To the extent that those services were provided by the Managing Shareholder and
related directly to the operation of the Project, RPM charges the Trust at its
cost for these services and for the Trust's allocable amount of certain overhead
items. RPM shares space and facilities with the Managing Shareholder and its
Affiliates. To the extent that common expenses can be reasonably allocated to
RPM, the Managing Shareholder may, but is not required to, charge RPM at cost
for the allocated amounts and such allocated amounts will be borne by the Trust
and other programs. Common expenses that are not so allocated are borne by the
Managing Shareholder.

         The Managing Shareholder does not charge RPM for the full amount of
rent, utility supplies and office expenses allocable to RPM. As a result, RPM's
charges for its services to the Trust are likely to be materially less than its
economic costs and the costs of engaging comparable third persons as managers.
RPM will not receive any compensation in excess of its costs.

         Allocations of costs are made either on the basis of identifiable
direct costs, time records or in proportion to each program's investments in
Projects managed by RPM; all allocations are made in a manner consistent with
generally accepted accounting principles.
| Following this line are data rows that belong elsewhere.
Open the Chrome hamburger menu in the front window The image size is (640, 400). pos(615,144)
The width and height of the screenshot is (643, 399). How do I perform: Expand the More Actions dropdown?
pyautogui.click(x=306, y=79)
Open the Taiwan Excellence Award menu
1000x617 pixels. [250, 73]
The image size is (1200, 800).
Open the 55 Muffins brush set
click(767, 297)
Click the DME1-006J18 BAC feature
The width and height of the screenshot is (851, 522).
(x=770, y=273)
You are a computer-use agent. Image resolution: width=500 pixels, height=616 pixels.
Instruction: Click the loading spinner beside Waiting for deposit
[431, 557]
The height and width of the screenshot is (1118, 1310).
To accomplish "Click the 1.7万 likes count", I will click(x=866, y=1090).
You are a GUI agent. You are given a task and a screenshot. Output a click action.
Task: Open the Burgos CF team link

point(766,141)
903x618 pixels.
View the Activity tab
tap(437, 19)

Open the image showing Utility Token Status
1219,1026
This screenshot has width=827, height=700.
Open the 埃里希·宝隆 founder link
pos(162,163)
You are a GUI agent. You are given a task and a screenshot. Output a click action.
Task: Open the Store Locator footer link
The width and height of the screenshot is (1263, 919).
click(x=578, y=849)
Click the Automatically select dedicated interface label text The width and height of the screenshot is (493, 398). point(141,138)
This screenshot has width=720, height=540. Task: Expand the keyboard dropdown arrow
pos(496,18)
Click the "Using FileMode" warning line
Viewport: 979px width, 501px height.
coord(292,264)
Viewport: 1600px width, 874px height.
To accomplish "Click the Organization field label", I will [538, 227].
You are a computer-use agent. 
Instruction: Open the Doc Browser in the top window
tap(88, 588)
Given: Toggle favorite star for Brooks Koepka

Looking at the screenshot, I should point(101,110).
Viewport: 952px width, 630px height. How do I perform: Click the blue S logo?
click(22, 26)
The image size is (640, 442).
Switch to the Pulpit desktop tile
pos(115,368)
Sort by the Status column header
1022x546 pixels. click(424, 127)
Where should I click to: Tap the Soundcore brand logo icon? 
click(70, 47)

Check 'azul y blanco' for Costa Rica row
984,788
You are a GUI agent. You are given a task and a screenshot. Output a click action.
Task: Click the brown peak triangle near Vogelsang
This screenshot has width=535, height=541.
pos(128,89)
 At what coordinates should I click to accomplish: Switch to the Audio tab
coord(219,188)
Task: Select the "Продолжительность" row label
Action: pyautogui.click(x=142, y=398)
         RPM does not provide any services related to the administration of the
Trust, such as investment, accounting, tax, investor communication or regulatory
services, nor will it participate in identifying, acquiring or disposing of
Projects. RPM does not have the power to act in the Trust's name or to bind the
Trust, which will be exercised by the Managing Shareholder or the Trust's
officers, although it may be authorized to act on behalf of the subsidiaries
that own Projects.

         The Operation Agreement does not have a fixed term and is terminable by
RPM, by the Managing Shareholder or by vote of a majority of interest of
Investors, on 60 days' prior notice. The Operation Agreement may be amended by
agreement of the Managing Shareholder and RPM; however, no amendment that
materially increases the obligations of the Trust or that materially decreases
the obligations of RPM shall become effective until at least 45 days after
notice of the amendment, together with the text thereof, has been given to all
Investors.

         The executive officers of RPM are the same as those of the Managing
Shareholder set forth above.

Item 11.  Executive Compensation.

         The Managing Shareholder compensates its officers without additional
payments by the Trust. The Trust will reimburse RPM at cost for services
provided by RPM's employees. Information as to the fees payable to the Managing
Shareholder and certain affiliates is contained at Item 13 - Certain
Relationships and Related Transactions.

         Ridgewood Holding, the Corporate Trustee of the Trust, is not entitled
to compensation for serving in such capacity, but is entitled to be reimbursed
for Trust expenses incurred by it, which are properly reimbursable under the
Declaration.

Item 12.  Security Ownership of Certain Beneficial Owners and Management.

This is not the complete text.